Female "When you hear me burp or make bodily noises you feel irritated and disgusted by me and want to get away from me".
The stuff being shared was dark, triggering and often leads to an emotional response for both parties. It's past the point of platitudes and is not focused on kindness it's focused on how we are feeling when we are feeling at our worst. I remember feeling so terrible for the woman that was mirroring. She was having to repeat all of this. I couldn't understand why this was helpful for anyone and didn't dee where the conversation was headed next. It all starts with childhood.
The facilitator stepped in and asked "can you remember a time in childhood when you felt irritated and disgusted by noises?"
Male - "I remember being five or six and my little brother had asthma.
Female - "You remember being five or six and your little brother had asthma.
Male "He would cough and wheeze all night and I felt irritated, angry, disgusted and I wanted to throw him out of our bedroom ."
Female - "He would cough and wheeze all night and you felt irritated, angry, disgusted and you wanted to throw him out of your bedroom".
Male - "And I felt guilty because I felt like I hated him and I also loved him and knew I couldn't help him."

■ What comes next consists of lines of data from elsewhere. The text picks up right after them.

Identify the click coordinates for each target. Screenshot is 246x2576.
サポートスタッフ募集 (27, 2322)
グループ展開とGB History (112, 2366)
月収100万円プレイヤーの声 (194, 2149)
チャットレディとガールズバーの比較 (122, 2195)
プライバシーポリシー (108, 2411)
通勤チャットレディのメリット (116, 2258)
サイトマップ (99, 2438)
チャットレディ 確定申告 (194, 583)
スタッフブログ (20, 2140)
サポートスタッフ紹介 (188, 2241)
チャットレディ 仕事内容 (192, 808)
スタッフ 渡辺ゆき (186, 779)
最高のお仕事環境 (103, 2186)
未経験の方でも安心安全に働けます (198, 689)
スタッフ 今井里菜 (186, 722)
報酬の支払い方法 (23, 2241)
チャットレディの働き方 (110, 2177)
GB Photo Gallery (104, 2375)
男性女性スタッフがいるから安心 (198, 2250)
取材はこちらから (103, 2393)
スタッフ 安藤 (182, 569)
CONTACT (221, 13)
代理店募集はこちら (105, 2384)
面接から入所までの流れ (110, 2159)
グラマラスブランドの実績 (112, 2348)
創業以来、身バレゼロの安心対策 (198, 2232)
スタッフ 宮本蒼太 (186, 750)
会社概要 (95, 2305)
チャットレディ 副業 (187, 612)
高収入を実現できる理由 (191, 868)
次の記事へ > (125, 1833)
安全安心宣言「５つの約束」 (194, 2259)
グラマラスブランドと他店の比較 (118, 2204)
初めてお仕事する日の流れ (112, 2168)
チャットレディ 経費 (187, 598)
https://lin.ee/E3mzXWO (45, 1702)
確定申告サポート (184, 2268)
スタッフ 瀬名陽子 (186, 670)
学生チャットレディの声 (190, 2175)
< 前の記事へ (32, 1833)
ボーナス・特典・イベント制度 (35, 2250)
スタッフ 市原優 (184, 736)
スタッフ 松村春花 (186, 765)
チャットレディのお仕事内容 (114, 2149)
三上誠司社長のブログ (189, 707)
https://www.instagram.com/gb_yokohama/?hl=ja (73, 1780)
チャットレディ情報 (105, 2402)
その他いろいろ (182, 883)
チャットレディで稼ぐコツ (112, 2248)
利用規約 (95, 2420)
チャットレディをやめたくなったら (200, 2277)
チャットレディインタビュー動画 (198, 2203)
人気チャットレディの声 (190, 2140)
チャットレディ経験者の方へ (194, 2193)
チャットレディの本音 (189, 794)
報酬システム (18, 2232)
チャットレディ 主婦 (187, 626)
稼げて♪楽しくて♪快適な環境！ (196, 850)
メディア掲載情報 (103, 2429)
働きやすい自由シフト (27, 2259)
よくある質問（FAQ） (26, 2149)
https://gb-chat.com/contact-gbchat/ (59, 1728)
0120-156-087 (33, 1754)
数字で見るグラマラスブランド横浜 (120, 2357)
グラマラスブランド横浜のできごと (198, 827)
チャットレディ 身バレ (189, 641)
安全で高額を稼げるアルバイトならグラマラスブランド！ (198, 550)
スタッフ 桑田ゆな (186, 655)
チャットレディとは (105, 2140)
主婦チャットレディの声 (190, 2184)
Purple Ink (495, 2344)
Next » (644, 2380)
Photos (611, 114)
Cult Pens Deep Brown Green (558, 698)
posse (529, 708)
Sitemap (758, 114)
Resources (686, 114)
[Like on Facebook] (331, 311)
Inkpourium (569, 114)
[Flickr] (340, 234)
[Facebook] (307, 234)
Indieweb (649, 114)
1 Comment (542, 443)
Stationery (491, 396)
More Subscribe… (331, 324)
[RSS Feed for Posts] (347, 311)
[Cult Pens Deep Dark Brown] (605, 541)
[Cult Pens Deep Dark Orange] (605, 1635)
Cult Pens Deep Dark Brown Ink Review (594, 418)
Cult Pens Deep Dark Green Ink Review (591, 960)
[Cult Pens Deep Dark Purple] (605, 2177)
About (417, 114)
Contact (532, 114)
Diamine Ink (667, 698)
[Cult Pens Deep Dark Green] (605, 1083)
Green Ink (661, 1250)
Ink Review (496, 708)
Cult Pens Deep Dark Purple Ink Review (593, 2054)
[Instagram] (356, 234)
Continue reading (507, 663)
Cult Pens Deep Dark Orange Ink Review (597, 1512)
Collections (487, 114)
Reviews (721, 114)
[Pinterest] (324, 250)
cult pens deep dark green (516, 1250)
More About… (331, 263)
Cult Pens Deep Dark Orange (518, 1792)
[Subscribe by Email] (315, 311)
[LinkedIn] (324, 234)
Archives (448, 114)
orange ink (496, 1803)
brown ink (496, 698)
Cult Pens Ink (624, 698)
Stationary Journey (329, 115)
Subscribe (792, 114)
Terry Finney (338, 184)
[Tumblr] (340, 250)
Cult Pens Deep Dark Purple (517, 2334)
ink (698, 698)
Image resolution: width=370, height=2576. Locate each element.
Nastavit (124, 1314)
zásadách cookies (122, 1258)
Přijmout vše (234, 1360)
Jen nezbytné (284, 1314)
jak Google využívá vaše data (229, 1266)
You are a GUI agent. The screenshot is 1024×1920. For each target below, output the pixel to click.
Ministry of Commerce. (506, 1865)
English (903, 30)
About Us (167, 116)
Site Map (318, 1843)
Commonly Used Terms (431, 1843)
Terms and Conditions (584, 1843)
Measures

Female - "And you felt guilty because you felt like you hated him and you also loved him and knew you couldn't help him."
This is where they got to the root of the pain associated with this incident and why his reaction is so strong to her behavior. It has little to do with her and much to do about his childhood.
This is when I realized that this work was transformational. It was many years later that I wondered if I took the time to look back at all of my own childhood hurts, could I actually transform completely and embrace the lessons of them all? The answer was YES. Since then, I have done this work to fully metabolize the pain I experienced as a child and pain that shows up as an adult to gain the lessons and gifts that the pain reveals. I'm living proof that trauma is a teacher.
How to begin working with past trauma:
1) Make a list of your past childhood trauma. This can be triggering, so I suggest that you go slow. You may want to start this processing with the least significant - a slight hurt. Not your deepest wound.
2) Feel the pain and name it very specifically. Use this emotions wheel for help with naming the feelings.
3) Fully feel this in your body. What do you notice? Is there a tightness, a burning, a buzzing? When we recognize the cues in our body we can begin to recognize sooner when these feelings come up again.
4) Determine what was lost. What exactly did you lose in having this painful experience? Name this - we need to know what we have lost so we can then get it back.
5) Whatever you lost - determine how you can give this to yourself. If you lost a sense of safety how can you give yourself a feeling a safety? If you lost self confidence how can you begin to give yourself confidence? If you lost trust how can you begin to establish trust within yourself?
6) What is the gift that you now see in each painful experience? How are you different now? What lessons have you learned that you take with you and move through life now with more ease and perhaps eyes wide open?
When we see the gifts of our trauma and how these were lessons to teach us every step along the way we can begin to appreciate these moments in our lives and know that they are meant to be. That they are not happening "to us", they are happening "for us" to learn the lessons we are here to learn to evolve us in our consciousness.